THE TASK. Return nothing but the lines from the line containing "Instruction: Click the Samsung" through the last line of the records, reproduced exactly.

(Records contained in a dataset)
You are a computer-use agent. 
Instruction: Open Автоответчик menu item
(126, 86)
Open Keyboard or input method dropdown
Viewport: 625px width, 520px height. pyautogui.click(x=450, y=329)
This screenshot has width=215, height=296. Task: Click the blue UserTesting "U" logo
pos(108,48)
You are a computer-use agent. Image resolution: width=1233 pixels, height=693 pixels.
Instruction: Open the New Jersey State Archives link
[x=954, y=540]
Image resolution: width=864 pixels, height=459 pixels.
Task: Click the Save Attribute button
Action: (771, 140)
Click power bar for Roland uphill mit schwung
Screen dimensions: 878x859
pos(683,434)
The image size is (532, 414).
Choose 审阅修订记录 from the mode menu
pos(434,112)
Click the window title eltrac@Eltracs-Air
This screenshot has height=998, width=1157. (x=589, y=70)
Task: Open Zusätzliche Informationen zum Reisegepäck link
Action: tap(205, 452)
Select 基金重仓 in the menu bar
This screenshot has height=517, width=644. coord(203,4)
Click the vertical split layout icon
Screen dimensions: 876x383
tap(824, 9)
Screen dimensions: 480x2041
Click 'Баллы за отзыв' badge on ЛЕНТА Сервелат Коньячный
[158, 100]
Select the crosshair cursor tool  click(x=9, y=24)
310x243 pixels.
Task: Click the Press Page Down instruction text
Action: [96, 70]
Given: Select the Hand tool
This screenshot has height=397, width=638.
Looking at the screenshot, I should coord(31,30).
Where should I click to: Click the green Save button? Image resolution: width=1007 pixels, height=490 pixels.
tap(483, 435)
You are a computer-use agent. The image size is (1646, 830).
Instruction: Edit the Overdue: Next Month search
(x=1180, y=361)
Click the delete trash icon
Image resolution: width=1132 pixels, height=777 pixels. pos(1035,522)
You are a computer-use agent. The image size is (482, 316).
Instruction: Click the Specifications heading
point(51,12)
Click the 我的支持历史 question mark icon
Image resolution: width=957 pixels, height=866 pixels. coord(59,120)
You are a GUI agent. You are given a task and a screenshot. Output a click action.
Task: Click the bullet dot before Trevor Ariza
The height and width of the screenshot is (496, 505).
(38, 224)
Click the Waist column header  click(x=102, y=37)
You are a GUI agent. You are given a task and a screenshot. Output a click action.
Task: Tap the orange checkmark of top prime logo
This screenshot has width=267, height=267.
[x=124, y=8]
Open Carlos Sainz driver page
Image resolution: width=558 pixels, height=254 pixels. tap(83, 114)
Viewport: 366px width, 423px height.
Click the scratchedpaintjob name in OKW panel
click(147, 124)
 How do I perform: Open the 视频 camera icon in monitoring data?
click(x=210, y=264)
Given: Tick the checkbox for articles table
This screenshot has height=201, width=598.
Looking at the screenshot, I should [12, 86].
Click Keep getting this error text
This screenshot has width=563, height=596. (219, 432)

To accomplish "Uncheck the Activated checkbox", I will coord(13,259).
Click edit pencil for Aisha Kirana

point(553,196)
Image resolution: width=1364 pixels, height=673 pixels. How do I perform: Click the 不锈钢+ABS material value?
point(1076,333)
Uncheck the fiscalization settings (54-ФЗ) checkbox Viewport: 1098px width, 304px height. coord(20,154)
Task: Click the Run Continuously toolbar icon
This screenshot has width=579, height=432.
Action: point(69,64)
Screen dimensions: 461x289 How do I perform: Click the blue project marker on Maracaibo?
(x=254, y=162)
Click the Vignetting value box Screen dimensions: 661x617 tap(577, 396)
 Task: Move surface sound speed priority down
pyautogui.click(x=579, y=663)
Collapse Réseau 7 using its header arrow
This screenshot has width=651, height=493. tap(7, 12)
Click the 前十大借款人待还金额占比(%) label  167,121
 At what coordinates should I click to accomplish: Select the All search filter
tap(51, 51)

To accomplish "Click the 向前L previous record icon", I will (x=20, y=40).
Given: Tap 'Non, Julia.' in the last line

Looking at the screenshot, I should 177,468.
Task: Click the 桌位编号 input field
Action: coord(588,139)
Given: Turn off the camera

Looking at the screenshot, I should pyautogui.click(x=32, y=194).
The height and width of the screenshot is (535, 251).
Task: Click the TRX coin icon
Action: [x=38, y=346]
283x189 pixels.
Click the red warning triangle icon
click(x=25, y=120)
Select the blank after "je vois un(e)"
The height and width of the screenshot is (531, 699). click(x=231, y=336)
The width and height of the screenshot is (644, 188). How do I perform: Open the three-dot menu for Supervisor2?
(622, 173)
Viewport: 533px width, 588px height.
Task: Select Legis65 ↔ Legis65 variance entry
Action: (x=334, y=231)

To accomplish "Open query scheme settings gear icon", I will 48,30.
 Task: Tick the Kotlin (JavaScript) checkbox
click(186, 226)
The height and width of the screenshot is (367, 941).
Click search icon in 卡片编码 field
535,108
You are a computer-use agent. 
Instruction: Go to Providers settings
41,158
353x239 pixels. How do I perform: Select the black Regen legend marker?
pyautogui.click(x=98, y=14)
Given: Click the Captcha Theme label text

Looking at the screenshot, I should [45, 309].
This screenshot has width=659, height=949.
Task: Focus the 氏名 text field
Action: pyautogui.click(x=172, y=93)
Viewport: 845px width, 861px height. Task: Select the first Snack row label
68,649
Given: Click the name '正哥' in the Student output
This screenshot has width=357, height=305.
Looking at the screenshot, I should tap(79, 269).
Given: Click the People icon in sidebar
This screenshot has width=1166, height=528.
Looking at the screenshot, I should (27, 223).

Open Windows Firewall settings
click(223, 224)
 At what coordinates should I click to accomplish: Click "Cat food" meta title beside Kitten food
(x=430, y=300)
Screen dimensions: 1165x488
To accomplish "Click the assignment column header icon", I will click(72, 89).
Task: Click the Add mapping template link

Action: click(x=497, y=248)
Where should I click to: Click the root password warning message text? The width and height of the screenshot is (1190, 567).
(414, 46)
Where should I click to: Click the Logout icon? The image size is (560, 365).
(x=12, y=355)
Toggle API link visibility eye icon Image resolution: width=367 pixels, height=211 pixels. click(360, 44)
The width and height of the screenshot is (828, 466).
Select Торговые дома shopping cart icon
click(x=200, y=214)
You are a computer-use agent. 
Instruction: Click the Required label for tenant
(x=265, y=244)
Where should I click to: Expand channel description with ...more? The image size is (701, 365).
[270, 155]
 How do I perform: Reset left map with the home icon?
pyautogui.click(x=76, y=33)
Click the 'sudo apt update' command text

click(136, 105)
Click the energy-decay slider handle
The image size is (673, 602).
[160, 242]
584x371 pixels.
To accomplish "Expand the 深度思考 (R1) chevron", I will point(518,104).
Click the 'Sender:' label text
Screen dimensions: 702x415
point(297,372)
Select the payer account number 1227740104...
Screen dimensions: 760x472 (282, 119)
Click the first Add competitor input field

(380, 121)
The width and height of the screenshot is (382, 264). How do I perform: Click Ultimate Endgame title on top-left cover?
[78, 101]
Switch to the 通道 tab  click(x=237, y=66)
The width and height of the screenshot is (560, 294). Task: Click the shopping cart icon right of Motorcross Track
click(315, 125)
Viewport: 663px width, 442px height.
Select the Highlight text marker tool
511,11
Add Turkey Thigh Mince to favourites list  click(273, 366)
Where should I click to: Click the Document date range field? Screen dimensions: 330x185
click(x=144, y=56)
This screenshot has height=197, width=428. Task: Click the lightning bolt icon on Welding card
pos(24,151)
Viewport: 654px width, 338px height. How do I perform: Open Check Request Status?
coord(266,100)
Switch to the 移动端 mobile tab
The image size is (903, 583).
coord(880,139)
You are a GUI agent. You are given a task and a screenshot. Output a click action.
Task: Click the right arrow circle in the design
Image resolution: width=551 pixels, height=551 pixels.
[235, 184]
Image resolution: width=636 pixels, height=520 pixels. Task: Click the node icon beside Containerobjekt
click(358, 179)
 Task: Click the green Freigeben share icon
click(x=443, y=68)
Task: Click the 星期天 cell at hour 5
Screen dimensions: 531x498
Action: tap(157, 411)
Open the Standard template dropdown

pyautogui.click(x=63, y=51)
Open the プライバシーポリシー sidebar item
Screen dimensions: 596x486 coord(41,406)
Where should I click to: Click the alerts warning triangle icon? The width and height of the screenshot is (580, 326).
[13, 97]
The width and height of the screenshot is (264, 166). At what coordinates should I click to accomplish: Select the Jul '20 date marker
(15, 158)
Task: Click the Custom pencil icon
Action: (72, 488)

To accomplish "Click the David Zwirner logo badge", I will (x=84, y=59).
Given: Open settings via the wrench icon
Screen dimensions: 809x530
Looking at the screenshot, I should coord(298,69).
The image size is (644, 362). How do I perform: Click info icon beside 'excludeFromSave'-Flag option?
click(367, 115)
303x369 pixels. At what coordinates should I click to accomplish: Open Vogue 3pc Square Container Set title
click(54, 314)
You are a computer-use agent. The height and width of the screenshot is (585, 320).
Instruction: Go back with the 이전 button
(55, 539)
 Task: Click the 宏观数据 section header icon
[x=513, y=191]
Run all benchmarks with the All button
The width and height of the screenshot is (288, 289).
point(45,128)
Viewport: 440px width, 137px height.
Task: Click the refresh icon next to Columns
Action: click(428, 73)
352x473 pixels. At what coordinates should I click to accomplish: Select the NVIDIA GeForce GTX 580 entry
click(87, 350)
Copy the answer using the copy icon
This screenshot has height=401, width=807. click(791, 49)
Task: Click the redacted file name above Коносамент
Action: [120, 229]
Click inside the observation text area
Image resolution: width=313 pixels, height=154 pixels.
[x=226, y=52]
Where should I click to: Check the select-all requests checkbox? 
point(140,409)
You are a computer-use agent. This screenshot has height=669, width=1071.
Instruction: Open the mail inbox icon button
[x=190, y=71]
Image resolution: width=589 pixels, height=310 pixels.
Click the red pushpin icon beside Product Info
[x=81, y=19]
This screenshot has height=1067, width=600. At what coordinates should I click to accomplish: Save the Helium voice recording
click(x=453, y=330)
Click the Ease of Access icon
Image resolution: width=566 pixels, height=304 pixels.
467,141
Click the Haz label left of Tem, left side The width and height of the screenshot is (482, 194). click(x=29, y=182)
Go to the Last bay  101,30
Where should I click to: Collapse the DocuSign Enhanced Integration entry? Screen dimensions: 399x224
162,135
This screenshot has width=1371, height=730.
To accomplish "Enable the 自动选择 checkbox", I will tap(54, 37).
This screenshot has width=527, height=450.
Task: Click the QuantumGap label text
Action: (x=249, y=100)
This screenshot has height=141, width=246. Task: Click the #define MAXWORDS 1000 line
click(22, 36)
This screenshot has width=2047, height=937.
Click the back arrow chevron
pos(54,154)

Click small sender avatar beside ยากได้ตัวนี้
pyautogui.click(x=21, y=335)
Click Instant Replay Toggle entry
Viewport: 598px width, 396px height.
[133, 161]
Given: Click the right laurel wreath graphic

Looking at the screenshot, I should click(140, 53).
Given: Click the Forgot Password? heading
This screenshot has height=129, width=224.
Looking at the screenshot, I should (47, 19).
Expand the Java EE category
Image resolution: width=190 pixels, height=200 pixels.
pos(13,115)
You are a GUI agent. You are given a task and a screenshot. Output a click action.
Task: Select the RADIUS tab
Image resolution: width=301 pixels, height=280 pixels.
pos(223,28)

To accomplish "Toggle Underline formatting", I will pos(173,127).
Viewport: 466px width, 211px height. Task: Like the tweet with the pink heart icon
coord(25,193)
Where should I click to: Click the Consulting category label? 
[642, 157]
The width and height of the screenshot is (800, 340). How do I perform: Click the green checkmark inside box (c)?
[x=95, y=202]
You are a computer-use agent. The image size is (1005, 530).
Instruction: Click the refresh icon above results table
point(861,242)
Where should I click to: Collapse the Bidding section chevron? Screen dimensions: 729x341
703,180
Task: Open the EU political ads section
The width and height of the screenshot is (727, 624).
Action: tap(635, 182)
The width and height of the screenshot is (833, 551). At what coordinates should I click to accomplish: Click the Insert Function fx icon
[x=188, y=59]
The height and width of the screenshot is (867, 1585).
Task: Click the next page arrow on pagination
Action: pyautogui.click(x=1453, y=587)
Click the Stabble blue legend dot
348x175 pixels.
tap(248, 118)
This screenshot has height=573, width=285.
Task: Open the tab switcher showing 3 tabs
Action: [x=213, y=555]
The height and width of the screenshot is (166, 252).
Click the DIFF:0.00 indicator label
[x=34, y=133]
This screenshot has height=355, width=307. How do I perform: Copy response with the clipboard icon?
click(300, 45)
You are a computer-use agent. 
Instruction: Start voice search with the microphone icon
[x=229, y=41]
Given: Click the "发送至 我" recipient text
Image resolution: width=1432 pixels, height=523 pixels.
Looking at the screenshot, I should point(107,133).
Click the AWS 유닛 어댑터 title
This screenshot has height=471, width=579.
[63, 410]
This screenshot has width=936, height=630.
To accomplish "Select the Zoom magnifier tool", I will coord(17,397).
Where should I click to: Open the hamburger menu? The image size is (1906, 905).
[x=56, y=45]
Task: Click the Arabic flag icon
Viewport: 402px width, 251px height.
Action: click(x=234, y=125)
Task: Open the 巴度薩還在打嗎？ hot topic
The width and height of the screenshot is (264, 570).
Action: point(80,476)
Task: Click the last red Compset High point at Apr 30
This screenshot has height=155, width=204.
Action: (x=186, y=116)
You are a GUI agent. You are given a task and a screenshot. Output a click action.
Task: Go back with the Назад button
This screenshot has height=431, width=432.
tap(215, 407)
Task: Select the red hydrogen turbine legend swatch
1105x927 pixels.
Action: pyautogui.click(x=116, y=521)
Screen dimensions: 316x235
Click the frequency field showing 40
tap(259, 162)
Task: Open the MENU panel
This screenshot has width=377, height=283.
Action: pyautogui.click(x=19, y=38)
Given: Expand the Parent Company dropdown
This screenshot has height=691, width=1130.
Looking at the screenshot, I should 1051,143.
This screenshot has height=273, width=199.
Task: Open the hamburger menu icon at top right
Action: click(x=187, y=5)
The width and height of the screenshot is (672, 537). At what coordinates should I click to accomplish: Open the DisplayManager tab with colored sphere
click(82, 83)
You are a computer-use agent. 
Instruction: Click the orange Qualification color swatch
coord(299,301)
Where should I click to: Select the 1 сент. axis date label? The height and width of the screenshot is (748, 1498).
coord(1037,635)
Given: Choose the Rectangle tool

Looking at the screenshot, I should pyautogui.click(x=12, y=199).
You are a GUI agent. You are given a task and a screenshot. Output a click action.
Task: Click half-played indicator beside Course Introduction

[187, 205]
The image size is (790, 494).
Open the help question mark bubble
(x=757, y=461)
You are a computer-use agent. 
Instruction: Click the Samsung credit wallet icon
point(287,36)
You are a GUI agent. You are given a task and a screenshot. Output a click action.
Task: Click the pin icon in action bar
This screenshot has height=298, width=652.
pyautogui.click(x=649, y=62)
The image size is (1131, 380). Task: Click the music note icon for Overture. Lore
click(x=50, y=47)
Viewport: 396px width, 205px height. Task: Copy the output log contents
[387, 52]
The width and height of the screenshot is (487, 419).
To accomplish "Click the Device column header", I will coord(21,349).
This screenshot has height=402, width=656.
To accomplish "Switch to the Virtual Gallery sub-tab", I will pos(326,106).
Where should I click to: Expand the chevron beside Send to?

WORKED SOLUTION.
Instruction: Click the Samsung credit wallet icon
point(287,36)
You are a GUI agent. You are given a task and a screenshot. Output a click action.
Task: Click the pin icon in action bar
This screenshot has height=298, width=652.
pyautogui.click(x=649, y=62)
The image size is (1131, 380). Task: Click the music note icon for Overture. Lore
click(x=50, y=47)
Viewport: 396px width, 205px height. Task: Copy the output log contents
[387, 52]
The width and height of the screenshot is (487, 419).
To accomplish "Click the Device column header", I will coord(21,349).
This screenshot has height=402, width=656.
To accomplish "Switch to the Virtual Gallery sub-tab", I will pos(326,106).
Where should I click to: Expand the chevron beside Send to?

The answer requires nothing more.